Ibnul Qayyim lantas mengatakan, “Nah, ketika Islam datang, Allah membatalkan semua tradisi jahiliyah yang sesat tadi melalui sunah Nabi. Nabi shallallahu ‘alaihi wa sallam lantas melarang umatnya untuk beranggapan sial dan mengaitkan kemujuran atau kesialan dengan bersin. Beliau mengajarkan agar doa jelek bagi orang yang bersin diganti dengan doa agar mendapat rahmat. Beliau juga mengajarkan agar yang bersin mendoakan orang yang mendengar bersinnya supaya mendapat hidayah dan keadaan yang baik. Yaitu dengan mengatakan yahdiikumullaahu wa yush-lihu baalakum.
Hikmahnya, yang mendengar bersin meninggalkan tradisi jahiliyah dan mengamalkan sunah Nabi dengan mengatakan yarhamukallaah. Ia pantas didoakan agar tetap istiqomah dan mendapat hidayah serta diperbaiki keadaannya. Ini merupakan doa agar Allah memperbaiki seluruh keadaannya. Baik di dunia maupun di akhirat. Jadi, doa yang terakhir ini merupakan rasa syukur terhadap saudaranya se-Islam yang telah mendoakan rahmat baginya.
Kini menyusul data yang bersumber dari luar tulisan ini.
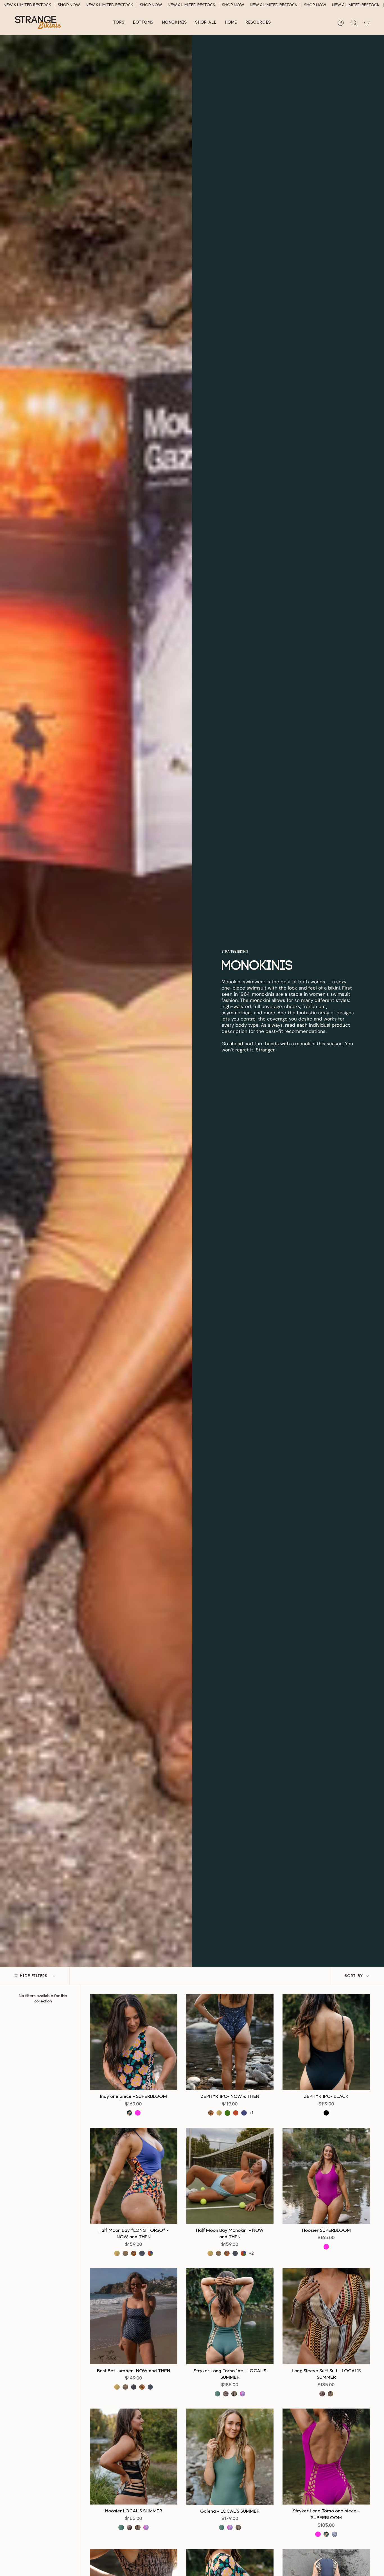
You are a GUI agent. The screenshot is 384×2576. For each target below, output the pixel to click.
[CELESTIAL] (134, 2387)
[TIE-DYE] (242, 2394)
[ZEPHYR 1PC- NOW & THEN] (230, 2042)
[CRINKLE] (234, 2394)
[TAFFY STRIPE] (125, 2253)
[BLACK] (326, 2113)
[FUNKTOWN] (211, 2113)
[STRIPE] (334, 2534)
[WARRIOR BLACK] (226, 2394)
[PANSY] (244, 2113)
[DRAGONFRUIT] (138, 2113)
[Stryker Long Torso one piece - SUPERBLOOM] (326, 2457)
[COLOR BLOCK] (150, 2253)
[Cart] (366, 23)
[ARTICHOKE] (217, 2394)
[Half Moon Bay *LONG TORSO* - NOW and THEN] (133, 2176)
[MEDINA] (219, 2113)
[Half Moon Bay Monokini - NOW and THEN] (230, 2176)
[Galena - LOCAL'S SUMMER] (230, 2457)
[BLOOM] (129, 2113)
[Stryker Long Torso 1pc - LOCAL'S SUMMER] (230, 2316)
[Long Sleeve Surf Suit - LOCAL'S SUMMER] (326, 2316)
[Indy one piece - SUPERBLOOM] (133, 2042)
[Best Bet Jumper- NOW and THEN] (133, 2316)
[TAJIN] (236, 2113)
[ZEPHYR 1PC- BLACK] (326, 2042)
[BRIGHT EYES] (142, 2253)
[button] (119, 23)
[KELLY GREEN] (227, 2113)
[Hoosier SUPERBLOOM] (326, 2176)
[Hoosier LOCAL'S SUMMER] (133, 2457)
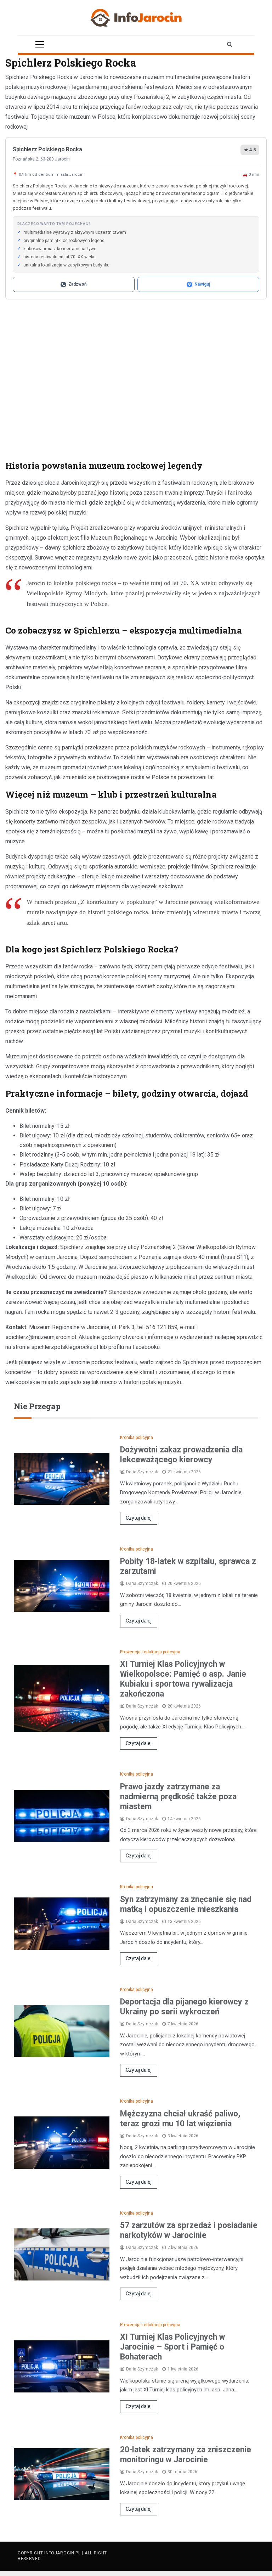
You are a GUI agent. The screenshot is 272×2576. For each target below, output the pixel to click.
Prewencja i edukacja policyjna (150, 1651)
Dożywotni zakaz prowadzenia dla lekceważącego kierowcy (181, 1454)
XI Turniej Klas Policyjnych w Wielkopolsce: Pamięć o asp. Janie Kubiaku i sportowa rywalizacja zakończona (183, 1679)
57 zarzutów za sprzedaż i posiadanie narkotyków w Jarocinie (188, 2230)
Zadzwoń (77, 284)
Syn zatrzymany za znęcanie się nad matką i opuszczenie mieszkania (185, 1904)
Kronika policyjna (136, 1437)
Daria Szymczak (142, 1471)
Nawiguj (202, 284)
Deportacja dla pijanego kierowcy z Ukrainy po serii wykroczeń (184, 2007)
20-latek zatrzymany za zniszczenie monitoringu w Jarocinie (185, 2454)
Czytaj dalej (139, 1518)
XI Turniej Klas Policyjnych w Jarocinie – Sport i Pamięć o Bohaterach (172, 2347)
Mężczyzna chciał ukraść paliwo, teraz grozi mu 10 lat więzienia (180, 2118)
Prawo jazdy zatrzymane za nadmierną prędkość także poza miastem (178, 1796)
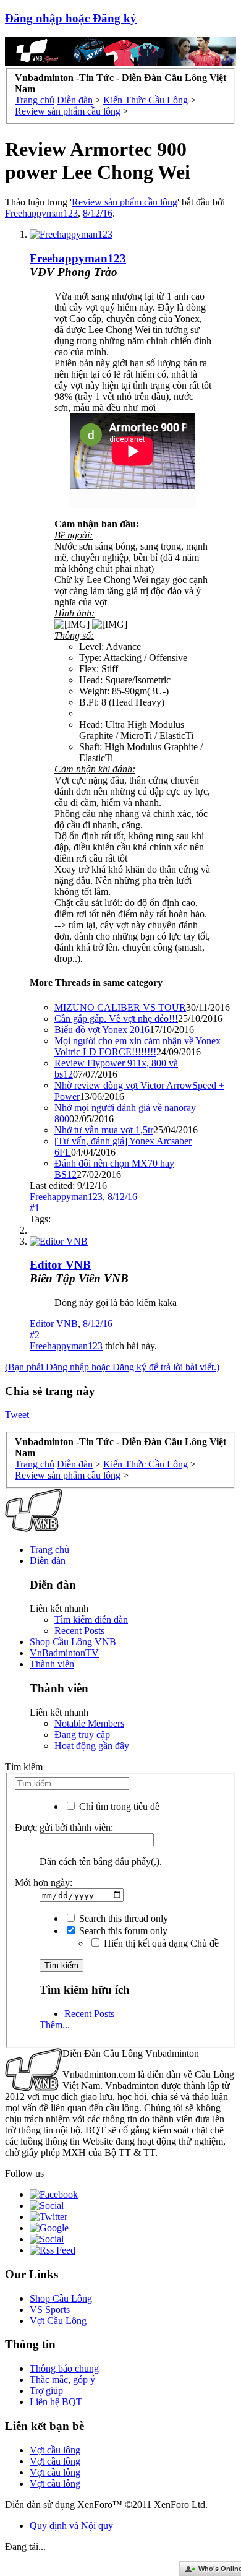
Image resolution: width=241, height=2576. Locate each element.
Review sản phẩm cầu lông (124, 202)
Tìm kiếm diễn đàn (91, 1619)
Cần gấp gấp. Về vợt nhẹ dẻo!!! (116, 1018)
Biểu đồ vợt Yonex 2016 (102, 1029)
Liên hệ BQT (56, 2402)
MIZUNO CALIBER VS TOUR (120, 1007)
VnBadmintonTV (64, 1653)
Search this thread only (122, 1918)
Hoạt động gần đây (91, 1745)
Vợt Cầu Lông (58, 2320)
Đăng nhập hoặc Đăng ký (71, 18)
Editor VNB (54, 1323)
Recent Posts (79, 1630)
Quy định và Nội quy (71, 2525)
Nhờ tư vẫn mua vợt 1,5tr (103, 1130)
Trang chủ (49, 1549)
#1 (35, 1208)
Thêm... (55, 2025)
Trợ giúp (46, 2390)
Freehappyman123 (41, 213)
Jadi, sangat tepat bila yang bersin kembali mendoakan saudaranya agar Allah memperbaiki keadaannya,” lanjut Ibnul Qayyim.
Bagaimana Jika Lupa Membaca “Hamdalah”
Menurut Ibnul Qayyim, tidak perlu diingatkan, sebab Nabi shallallahu ‘alaihi wa sallam juga tidak mengingatkan orang yang bersin di samping beliau, lalu tidak membaca hamdalah. Sedangkan menurut Imam Nawawi, perlu diingatkan. Sebab termasuk tolong-menolong dalam kebajikan.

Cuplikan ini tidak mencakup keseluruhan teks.